• [SELECTED EXTRACT]:
And he died—he drowned in Alaska. He was a park ranger in Alaska, and in ’89, just before they were to come home—he was coming home for the winter. He and two other guys went out on Butte Lake, which was forbidden, and they were fishing, and their boat capsized and they drowned.
Oh, my.
And then my one daughter died in 2008. So anyway, I guess I’m sure down enough.
Oh, that’s okay.
Yeah. But yeah—I make myself real busy, because we’ve been to the Air Force Museum. And I’m going to talk to Oral Roberts University on the 11th of November, and got some schools to go to and all this. So we’ll continue doing those things—get away, do them—’cause I got a houseful of 65 years of memories.
Right. So you had mentioned that—in one of the things I read—that you had a disability that you allow for or something?

• [QUESTIONS ON THE MATERIAL]:
(a) In the interview excerpt, on which lake was the park ranger's boat fishing when it capsized?
(b) Continue the interview excerpt from its final question about a disability.

• [DATASET EXCERPT]:
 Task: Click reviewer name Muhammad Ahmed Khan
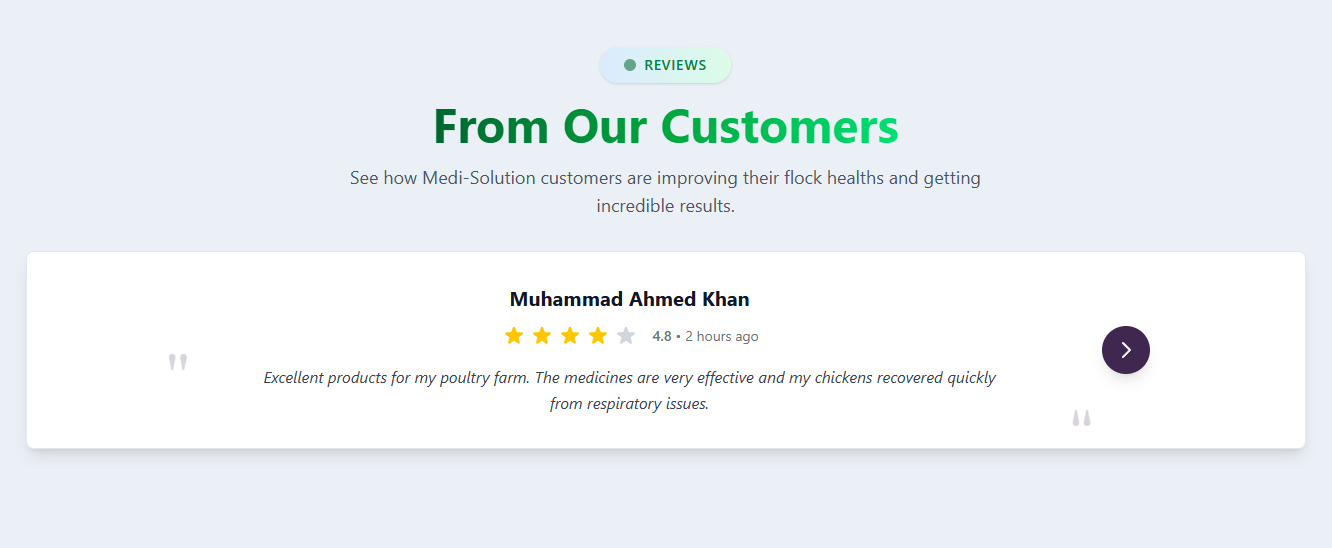click(x=629, y=299)
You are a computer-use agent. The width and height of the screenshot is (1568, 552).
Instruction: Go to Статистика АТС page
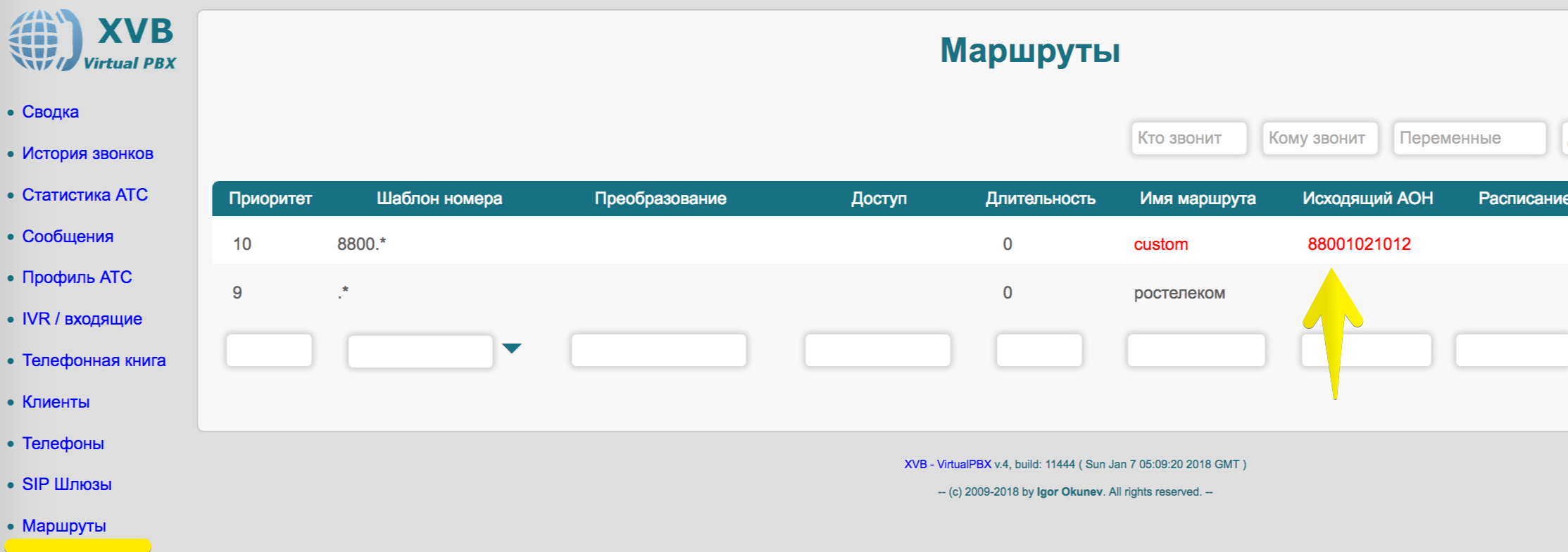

• [TASK-BY-TASK RESULTS]:
(a) Butte Lake.

(b)
Yeah, I’m—oh, I was—they classified me as 20% disability. That was automatic if you were wounded, and so I stayed on that 20% until the year 2000, and I was—I was retired then. And Al, for one, encouraging me to go to the VA [U.S. Department of Veteran Affairs]. You know, “you’re having trouble” and all that—’cause I’d been wounded twice, and so I had my records all reopened, and they went through everything and some of the hospital records they didn’t have, I had. And so they eventually classified me as 100%.
Really.
Yeah, and so I get like $2,500.00 a month—something like that from that. And then my Social Security—
Right.
So I can live as long as that keeps up, you know. I don’t have a problem. And we didn’t have hardly any pensions in the lumber industry—they didn’t have pensions. So I get $32.00 a month pension from the lumber company—
Uh-huh.
After about 30 years, 36 years, something like that, but—
That’s amazing.
They didn’t have it at that time. Most of these guys were just poor guys just forming their own company, and then they joined a block that I was working with. And so a lot of these men were just barely getting along themselves with their companies—
Right.
And so we were helping them with their companies—
Right.
And that.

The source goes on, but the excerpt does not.